▶ [RECORDS SHOWN]:

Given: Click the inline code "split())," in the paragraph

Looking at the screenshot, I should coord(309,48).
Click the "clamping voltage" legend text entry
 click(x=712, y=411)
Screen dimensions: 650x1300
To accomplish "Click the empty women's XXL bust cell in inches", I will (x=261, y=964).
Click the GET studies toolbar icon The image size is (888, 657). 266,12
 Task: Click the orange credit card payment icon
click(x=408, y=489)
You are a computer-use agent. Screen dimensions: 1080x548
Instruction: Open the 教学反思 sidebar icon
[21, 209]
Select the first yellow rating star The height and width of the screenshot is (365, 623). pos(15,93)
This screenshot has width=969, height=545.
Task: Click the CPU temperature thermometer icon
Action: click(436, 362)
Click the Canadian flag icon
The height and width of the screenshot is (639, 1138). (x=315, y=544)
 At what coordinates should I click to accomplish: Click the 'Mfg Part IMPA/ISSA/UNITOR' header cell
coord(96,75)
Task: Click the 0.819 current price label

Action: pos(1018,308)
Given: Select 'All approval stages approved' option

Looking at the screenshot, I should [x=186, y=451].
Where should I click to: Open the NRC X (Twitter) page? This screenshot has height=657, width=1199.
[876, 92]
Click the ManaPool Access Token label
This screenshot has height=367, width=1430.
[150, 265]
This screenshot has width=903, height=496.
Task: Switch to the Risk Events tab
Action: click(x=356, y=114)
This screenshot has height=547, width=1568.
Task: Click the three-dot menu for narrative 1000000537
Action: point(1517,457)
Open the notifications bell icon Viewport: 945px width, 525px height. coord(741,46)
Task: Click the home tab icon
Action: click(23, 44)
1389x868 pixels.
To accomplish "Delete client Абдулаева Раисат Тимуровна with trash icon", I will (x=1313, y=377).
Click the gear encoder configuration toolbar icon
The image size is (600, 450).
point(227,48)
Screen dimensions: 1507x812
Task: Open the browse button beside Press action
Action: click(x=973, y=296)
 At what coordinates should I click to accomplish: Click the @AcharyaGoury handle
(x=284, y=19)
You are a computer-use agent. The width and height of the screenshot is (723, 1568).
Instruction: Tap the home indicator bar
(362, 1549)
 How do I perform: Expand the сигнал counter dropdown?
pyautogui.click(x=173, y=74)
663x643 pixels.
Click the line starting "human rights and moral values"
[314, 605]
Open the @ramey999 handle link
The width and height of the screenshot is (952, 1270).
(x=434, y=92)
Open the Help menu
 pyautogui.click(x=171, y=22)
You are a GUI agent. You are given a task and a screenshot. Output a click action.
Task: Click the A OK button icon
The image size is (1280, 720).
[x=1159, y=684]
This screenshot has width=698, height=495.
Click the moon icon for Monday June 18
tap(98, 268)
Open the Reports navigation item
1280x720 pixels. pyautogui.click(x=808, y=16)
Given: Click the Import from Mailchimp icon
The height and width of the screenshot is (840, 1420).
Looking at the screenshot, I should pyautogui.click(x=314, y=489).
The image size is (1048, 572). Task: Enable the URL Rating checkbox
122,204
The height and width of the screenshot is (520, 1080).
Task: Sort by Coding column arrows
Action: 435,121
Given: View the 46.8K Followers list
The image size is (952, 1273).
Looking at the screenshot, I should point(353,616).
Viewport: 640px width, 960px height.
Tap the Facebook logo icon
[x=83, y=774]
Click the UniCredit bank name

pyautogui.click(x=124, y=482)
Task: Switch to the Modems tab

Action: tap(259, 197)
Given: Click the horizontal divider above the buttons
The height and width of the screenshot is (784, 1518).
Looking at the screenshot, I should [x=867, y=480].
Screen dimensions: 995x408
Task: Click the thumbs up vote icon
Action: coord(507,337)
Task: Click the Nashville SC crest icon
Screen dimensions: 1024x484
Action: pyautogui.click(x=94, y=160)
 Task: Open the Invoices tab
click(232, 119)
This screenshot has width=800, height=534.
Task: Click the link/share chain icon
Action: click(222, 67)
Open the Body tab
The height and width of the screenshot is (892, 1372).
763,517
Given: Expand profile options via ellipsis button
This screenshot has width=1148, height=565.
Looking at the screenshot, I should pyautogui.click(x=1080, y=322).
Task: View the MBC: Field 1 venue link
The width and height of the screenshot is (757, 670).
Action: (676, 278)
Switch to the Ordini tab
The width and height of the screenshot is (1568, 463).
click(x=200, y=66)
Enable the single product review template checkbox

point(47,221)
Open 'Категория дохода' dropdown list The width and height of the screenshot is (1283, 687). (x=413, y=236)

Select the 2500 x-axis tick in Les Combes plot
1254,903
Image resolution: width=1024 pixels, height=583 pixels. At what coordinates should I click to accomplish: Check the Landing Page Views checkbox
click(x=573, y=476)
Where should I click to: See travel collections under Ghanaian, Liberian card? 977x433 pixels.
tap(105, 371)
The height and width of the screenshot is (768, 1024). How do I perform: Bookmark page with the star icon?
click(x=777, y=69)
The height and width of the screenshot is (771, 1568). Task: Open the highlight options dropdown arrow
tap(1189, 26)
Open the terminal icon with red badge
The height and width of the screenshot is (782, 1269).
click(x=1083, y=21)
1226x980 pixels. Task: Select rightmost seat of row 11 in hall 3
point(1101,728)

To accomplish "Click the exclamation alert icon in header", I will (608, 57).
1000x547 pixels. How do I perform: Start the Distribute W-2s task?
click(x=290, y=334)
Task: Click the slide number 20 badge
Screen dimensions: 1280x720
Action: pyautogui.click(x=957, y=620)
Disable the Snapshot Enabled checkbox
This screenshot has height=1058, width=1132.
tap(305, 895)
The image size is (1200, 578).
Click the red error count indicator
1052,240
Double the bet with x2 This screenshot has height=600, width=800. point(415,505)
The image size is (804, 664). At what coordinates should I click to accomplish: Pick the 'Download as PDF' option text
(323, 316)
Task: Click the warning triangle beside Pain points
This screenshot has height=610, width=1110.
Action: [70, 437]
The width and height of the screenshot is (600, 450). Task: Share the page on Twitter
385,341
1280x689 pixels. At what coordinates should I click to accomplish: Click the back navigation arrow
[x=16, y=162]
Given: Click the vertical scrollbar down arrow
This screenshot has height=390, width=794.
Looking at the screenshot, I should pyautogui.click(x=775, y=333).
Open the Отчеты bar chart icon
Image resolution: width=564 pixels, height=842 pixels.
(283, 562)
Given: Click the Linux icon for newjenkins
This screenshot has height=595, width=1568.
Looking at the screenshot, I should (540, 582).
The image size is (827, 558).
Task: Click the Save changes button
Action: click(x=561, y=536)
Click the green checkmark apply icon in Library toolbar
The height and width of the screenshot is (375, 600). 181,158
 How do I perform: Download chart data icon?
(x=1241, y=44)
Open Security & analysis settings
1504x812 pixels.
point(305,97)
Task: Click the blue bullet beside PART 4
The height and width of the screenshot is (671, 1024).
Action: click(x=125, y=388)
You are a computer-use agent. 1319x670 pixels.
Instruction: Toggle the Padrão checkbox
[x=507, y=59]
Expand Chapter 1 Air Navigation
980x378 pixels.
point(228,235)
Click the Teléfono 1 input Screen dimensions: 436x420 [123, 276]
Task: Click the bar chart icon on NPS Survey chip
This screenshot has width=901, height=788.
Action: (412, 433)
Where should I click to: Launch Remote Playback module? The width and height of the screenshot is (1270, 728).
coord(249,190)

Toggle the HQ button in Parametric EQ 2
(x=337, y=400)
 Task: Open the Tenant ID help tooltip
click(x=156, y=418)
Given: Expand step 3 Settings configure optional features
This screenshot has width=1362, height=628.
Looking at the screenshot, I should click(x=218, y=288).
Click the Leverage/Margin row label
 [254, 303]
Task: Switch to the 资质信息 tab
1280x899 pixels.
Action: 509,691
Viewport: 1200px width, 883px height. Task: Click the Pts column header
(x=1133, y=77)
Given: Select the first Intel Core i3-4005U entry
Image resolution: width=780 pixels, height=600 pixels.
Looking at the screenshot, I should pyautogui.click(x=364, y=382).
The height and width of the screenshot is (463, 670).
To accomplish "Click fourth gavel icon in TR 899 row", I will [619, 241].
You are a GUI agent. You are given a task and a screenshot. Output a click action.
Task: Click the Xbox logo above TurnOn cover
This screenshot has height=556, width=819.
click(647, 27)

▶ [DESCRIPTION OF THE TASK]:
Beginning with the line containing "The height and width of the screenshot is (671, 1024)." in the material above, copy every line exactly until you have copied the line containing "Given: Select the".

▶ [RESPONSE BOX]:
The height and width of the screenshot is (671, 1024).
Action: click(x=125, y=388)
You are a computer-use agent. 1319x670 pixels.
Instruction: Toggle the Padrão checkbox
[x=507, y=59]
Expand Chapter 1 Air Navigation
980x378 pixels.
point(228,235)
Click the Teléfono 1 input Screen dimensions: 436x420 [123, 276]
Task: Click the bar chart icon on NPS Survey chip
This screenshot has width=901, height=788.
Action: (412, 433)
Where should I click to: Launch Remote Playback module? The width and height of the screenshot is (1270, 728).
coord(249,190)

Toggle the HQ button in Parametric EQ 2
(x=337, y=400)
 Task: Open the Tenant ID help tooltip
click(x=156, y=418)
Given: Expand step 3 Settings configure optional features
This screenshot has width=1362, height=628.
Looking at the screenshot, I should click(x=218, y=288).
Click the Leverage/Margin row label
 [254, 303]
Task: Switch to the 资质信息 tab
1280x899 pixels.
Action: 509,691
Viewport: 1200px width, 883px height. Task: Click the Pts column header
(x=1133, y=77)
Given: Select the first Intel Core i3-4005U entry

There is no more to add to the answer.